**Liste des tâches:**
a: D'après l'article sur les Autochtones en milieu urbain, de combien leur nombre a-t-il augmenté en cinq ans ?
b: Reprenez l'article sur les Autochtones en milieu urbain et poursuivez-le après sa dernière phrase.

Autochtones en milieu urbain : l’angle mort de la dernière campagne électorale

Texte et photos : Marie-Laure Josselin

Publié le 30 septembre 2022

Leur nombre a augmenté de plus de 12 % en cinq ans, ils représentent près de la moitié de la population autochtone, et pourtant, les Autochtones en milieu urbain sont parmi les plus oubliés de la campagne électorale au Québec.

Depuis toute jeune, Michèle Sergerie se cale dans son canapé pour suivre les débats électoraux. Avant, elle le faisait avec sa mère, puis passait un coup de fil à ses frères pour discuter… Avec toujours cette question : Est-ce que les politiciens ont parlé des Autochtones?

Dès qu’elle a eu 18 ans, cette Anishinabe qui a grandi en ville a commencé à voter. Je me suis toujours sentie interpellée par la politique, car on est un produit hyperpolitisé en soi. Nous sommes à la merci de certains projets de lois fédérales, mais aussi provinciales, donc on se fait frapper de tout bord, tout côté, dit-elle.

**Données recueillies:**

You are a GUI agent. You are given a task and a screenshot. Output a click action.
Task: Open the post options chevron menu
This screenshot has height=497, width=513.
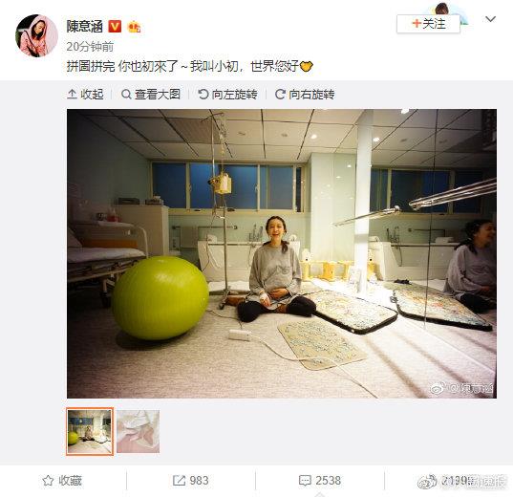(x=490, y=19)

**Réponses aux exercices:**
a: De plus de 12 %.

b:
Les temps ont changé, précise-t-elle. Mais...

Elle prend une pause et énumère la Commission de vérité et réconciliation du Canada, la Journée nationale de la vérité et de la réconciliation du 30 septembre, l’Enquête nationale sur les femmes et les filles autochtones disparues et assassinées (ENFFADA), les mouvements comme Idle No More… Mais il y a toujours un mais.

Question politique, campagne électorale : elle garde la même impression.

« On n’est jamais vraiment inclus, on n’a jamais vraiment l’impression que c’est pour nous, mais plus pour un groupe de la société dans lequel nous ne faisons pas partie. »

— Une citation de   Michèle Sergerie
Michèle Sergerie préfère rester dans l’ombre en politique mais dit s'investir pour la communauté.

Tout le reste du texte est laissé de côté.